Saturday, July 30, 2016

Líder, agora, terá que ouvir reprimenda


Pedro J. Bondaczuk


O presidente soviético, Mikhail Gorbachev, após permanecer por 63 horas em Cuba, quando reverteu uma recepção relativamente fria das autoridades cubanas, transformando-a numa triunfal despedida, ontem, desembarcou em Londres, onde foi recebido com as honras normalmente dispensadas pelos ingleses somente a seus mais estreitos aliados.

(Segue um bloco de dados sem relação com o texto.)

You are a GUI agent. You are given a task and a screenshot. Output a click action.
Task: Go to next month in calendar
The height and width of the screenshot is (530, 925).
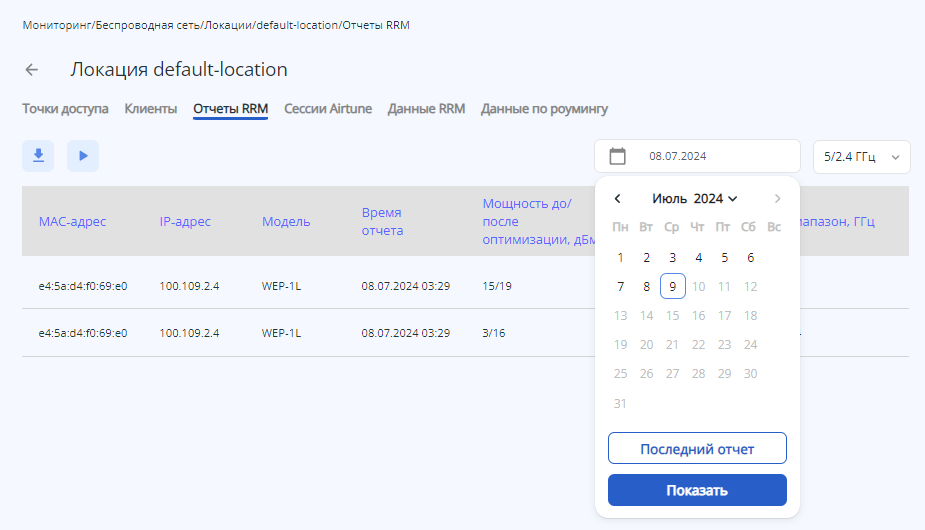[777, 199]

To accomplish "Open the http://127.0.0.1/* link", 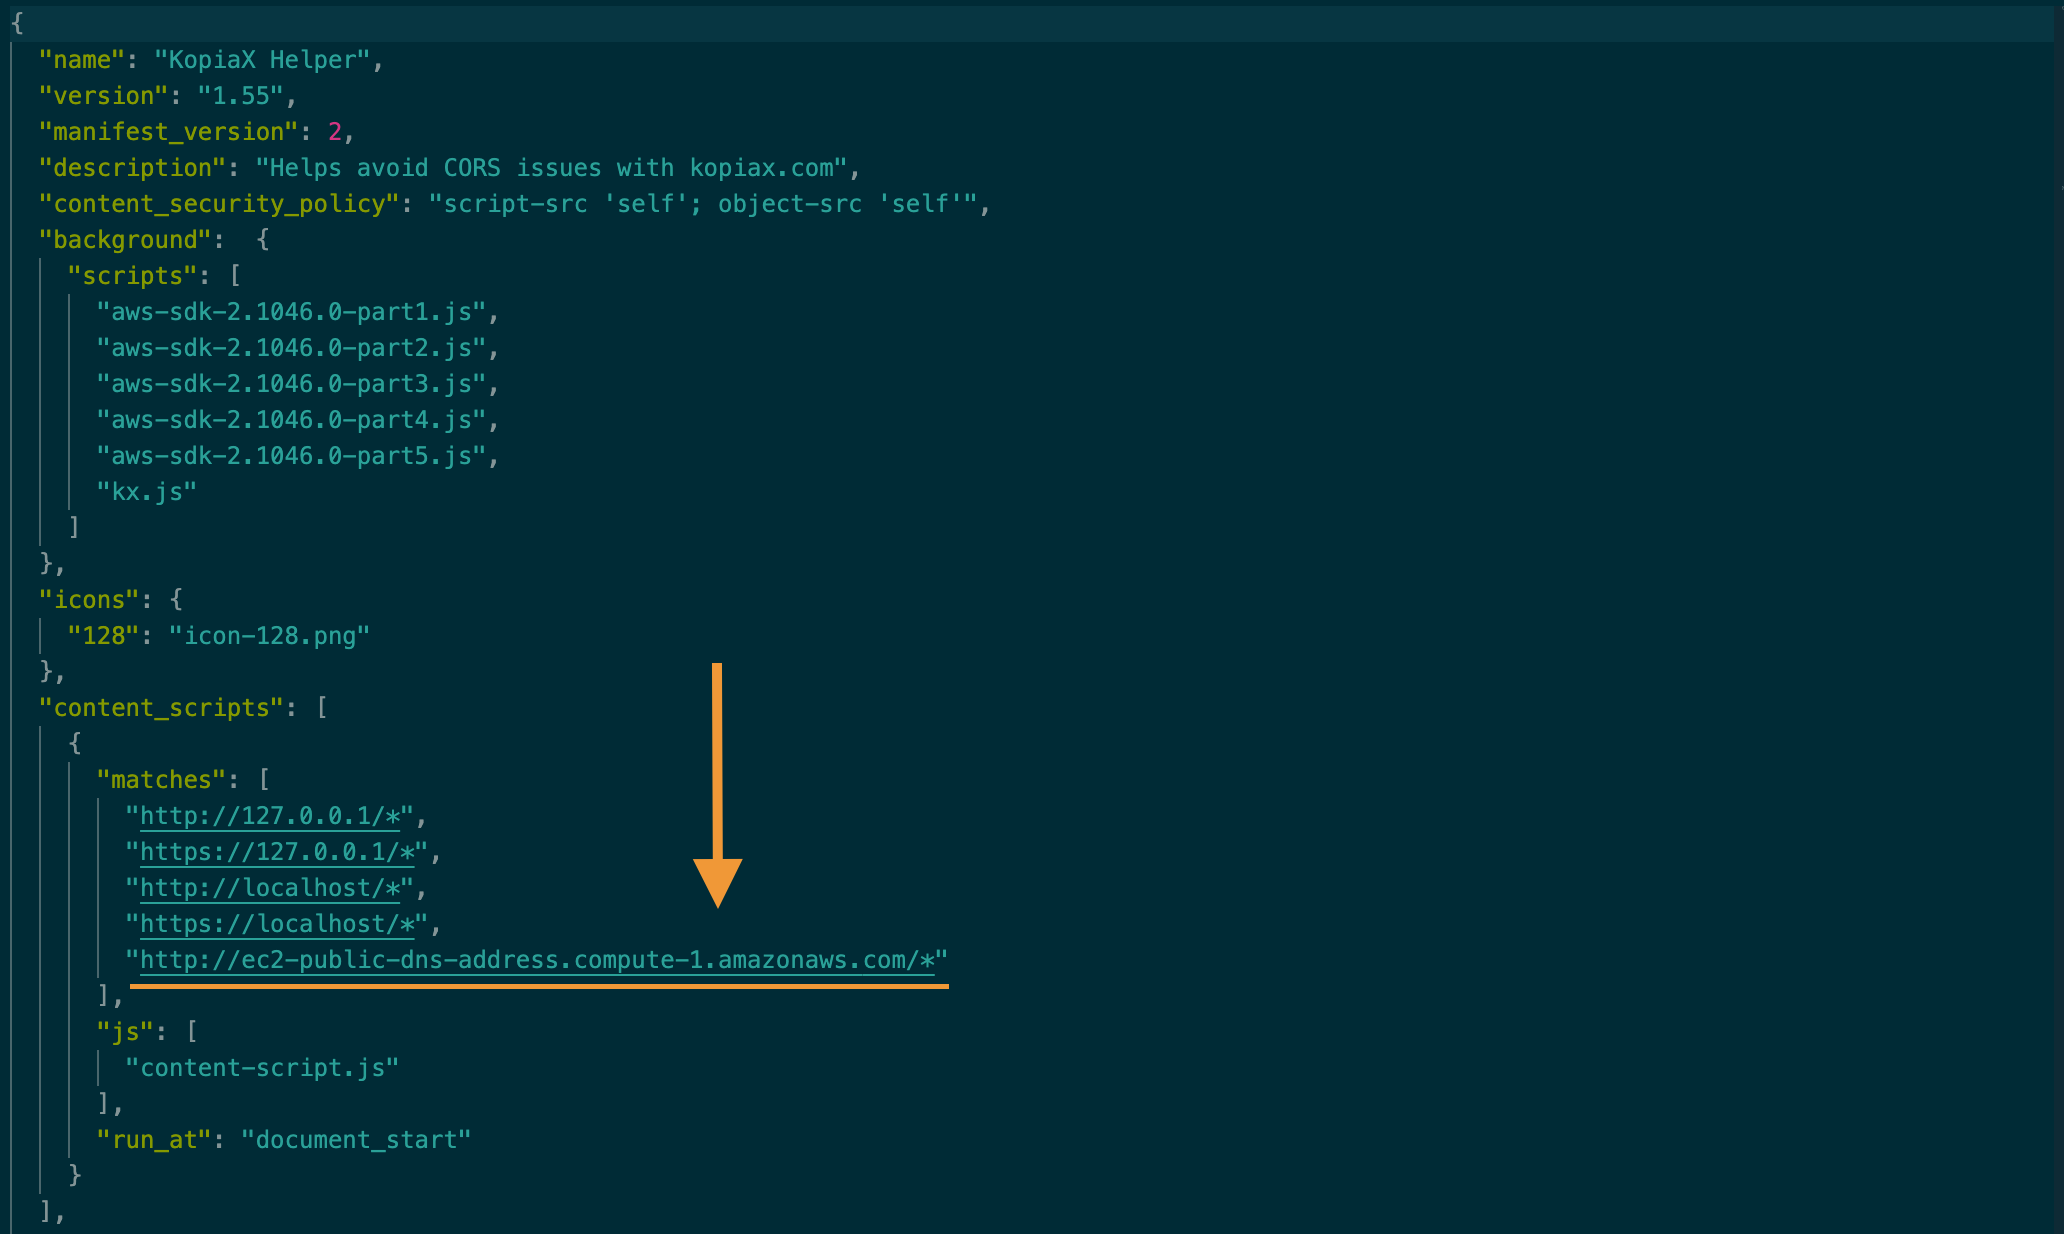I will point(270,816).
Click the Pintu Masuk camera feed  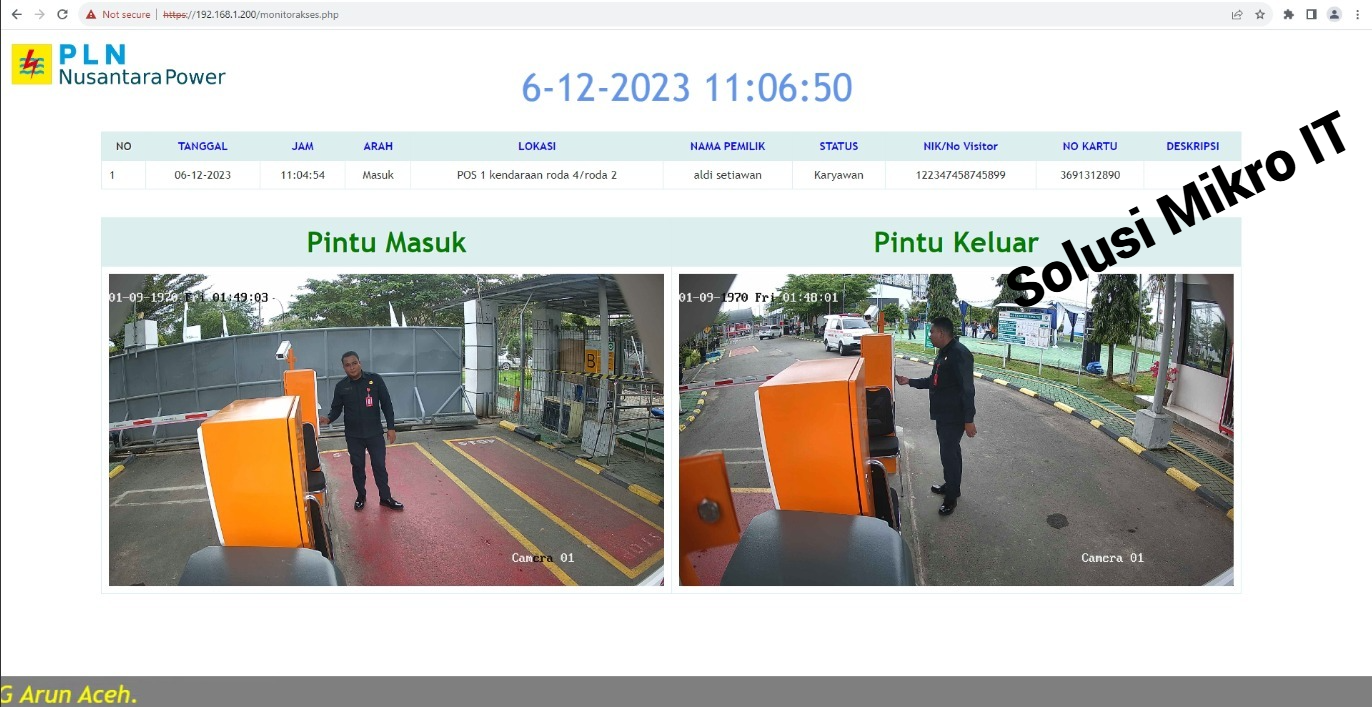pos(386,430)
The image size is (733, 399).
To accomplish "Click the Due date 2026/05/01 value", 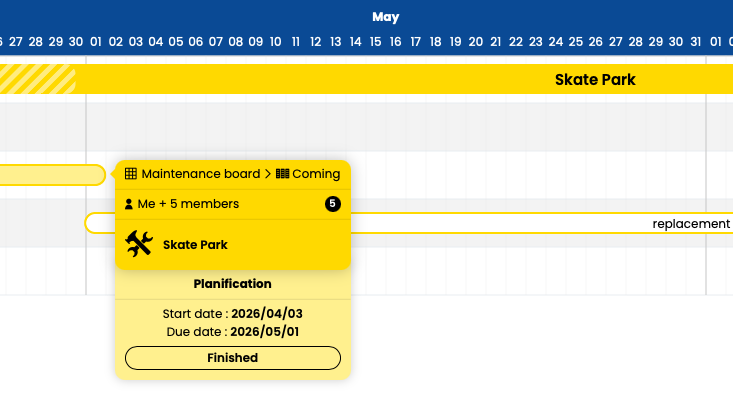I will click(265, 332).
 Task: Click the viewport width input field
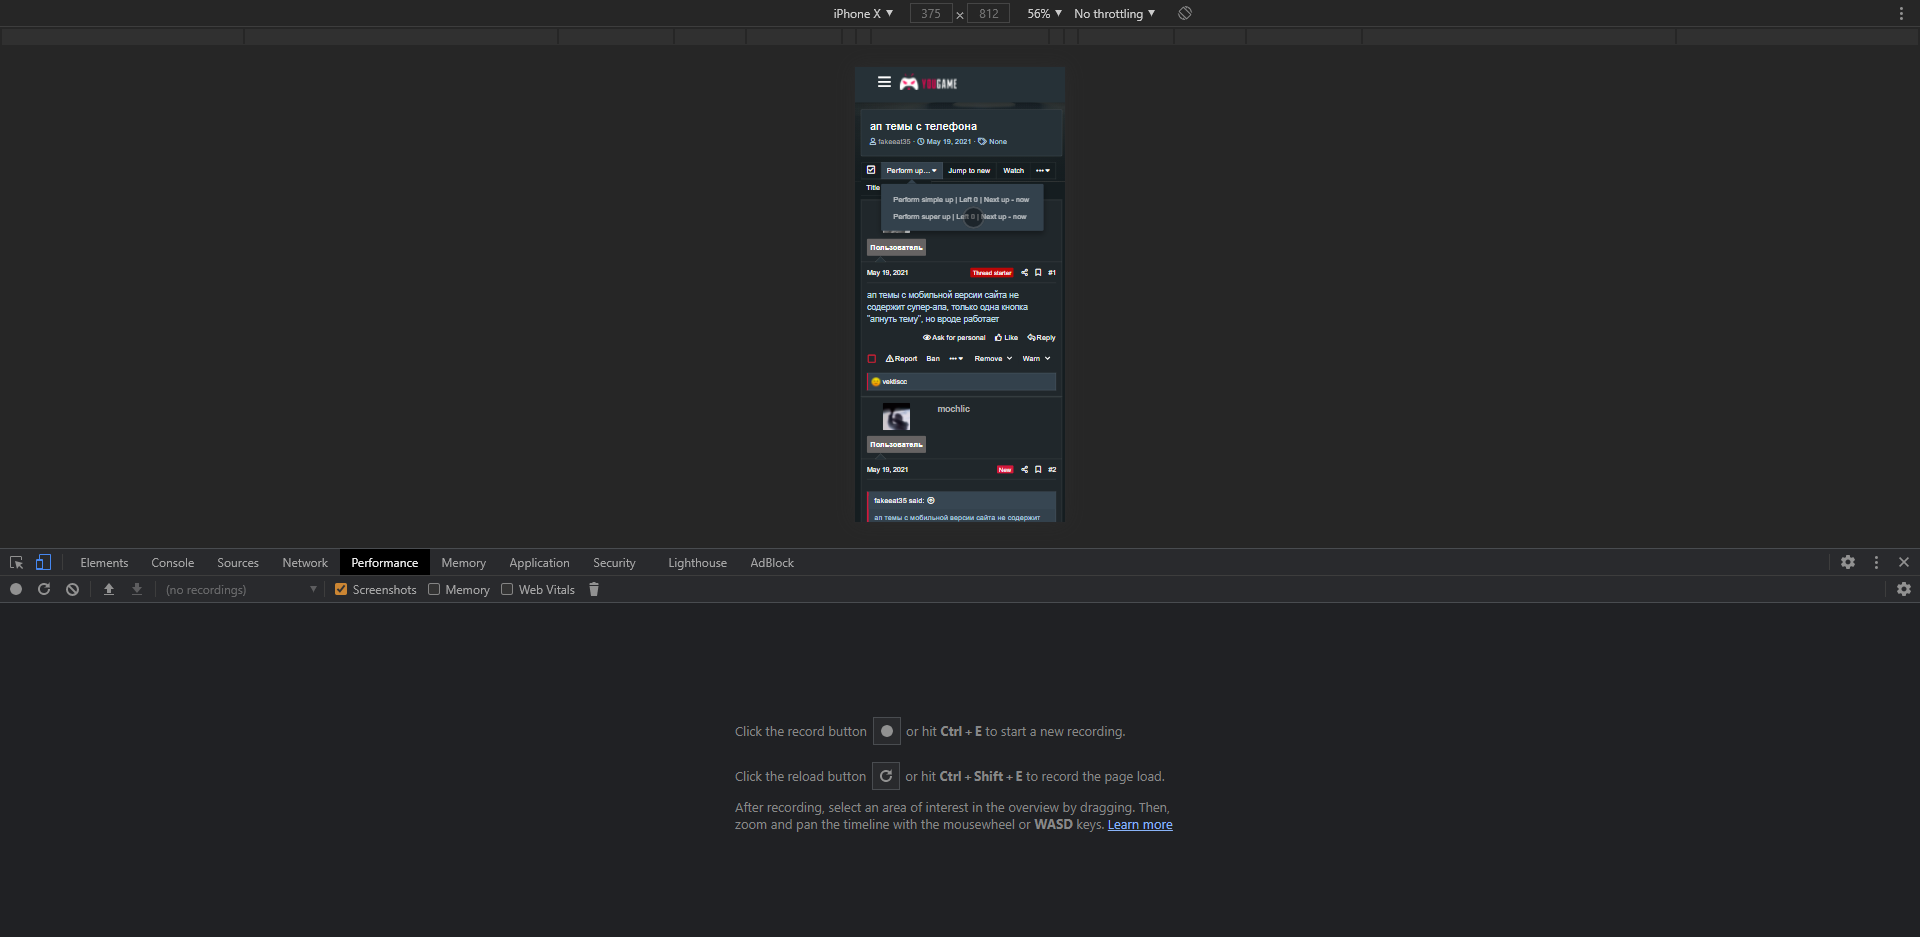pyautogui.click(x=931, y=14)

Nessa sua nova visita, contudo, o dirigente vai encontrar uma realidade diferente da anterior. Em Cuba, ele é que partiu para a ofensiva, embora com toda a diplomacia que já demonstrou possuir, fazendo críticas sutis, mas objetivas, ao anacronismo econômico cubano e à sua rigidez ideológica.

Na Grã-Bretanha, todavia, terá que ouvir certas reprimendas. Ou seja, precisará  “engolir” algumas pílulas amargas, em especial no que se refere aos direitos humanos em seu país. É verdade que neste aspecto Gorbachev já tem algo de positivo (muito positivo se comparado com o que acontecia antes, nesse campo, na época dos seus antecessores) para apresentar.

Não há quem não admita que na União Soviética de agora há bem mais liberdade do que na de 1985. Mas ainda existem determinados focos de resistência, que precisam ser eliminados. Há, ainda, presos políticos no país, que convém que sejam postos em liberdade. Subsistem alguns campos de trabalhos forçados, que precisam ser fechados. E Gorbachev deve estar consciente disso.

Por tal razão, não deverá se assustar muito com as críticas, até porque já manifestou, em várias ocasiões, estar disposto a acabar com todos os abusos que porventura existam. Essa posição foi manifestada, por exemplo, recentemente, em Genebra e em Viena. Isso levou, inclusive, o ex-secretário de Estado dos Estados unidos, George Shultz, em geral frio e comedido, a, num arroubo de entusiasmo, propor que o próximo congresso acerca dos Direitos Humanos seja realizado em Moscou.

Todavia, enquanto existir uma pessoa oprimida por causa de suas idéias; enquanto um único cidadão for encaminhado a manicômios, como se fosse louco, por divergir das diretrizes do Partido Comunista; enquanto um só dissidente passar pelo vexame dos interrogatórios agressivos e da estreita vigilância da KGB, convém que o presidente soviético seja, de fato, chamado às falas.

É verdade que a visita de Gorbachev à Grã-Bretanha terá também amenidades. Afinal, jamais, no pós-guerra (e mesmo antes disso), as relações anglo-soviéticas (talvez desde 1917), estiveram tão boas. Facilitou isso a amizade pessoal que o dirigente do Cremlin fez com a primeira-ministra britânica, Margaret Thatcher, mesmo antes de chegar ao poder.

Recorde-se que quando Constantin Chernenko estava às portas da morte, o homem que viria a ser seu sucessor se encontrava em Londres. E que “a dama de ferro” prognosticou um grande futuro para ele. E acertou em cheio em suas previsões.

(Artigo publicado na página 14, Internacional, do Correio Popular, em 6 de abril de 1989).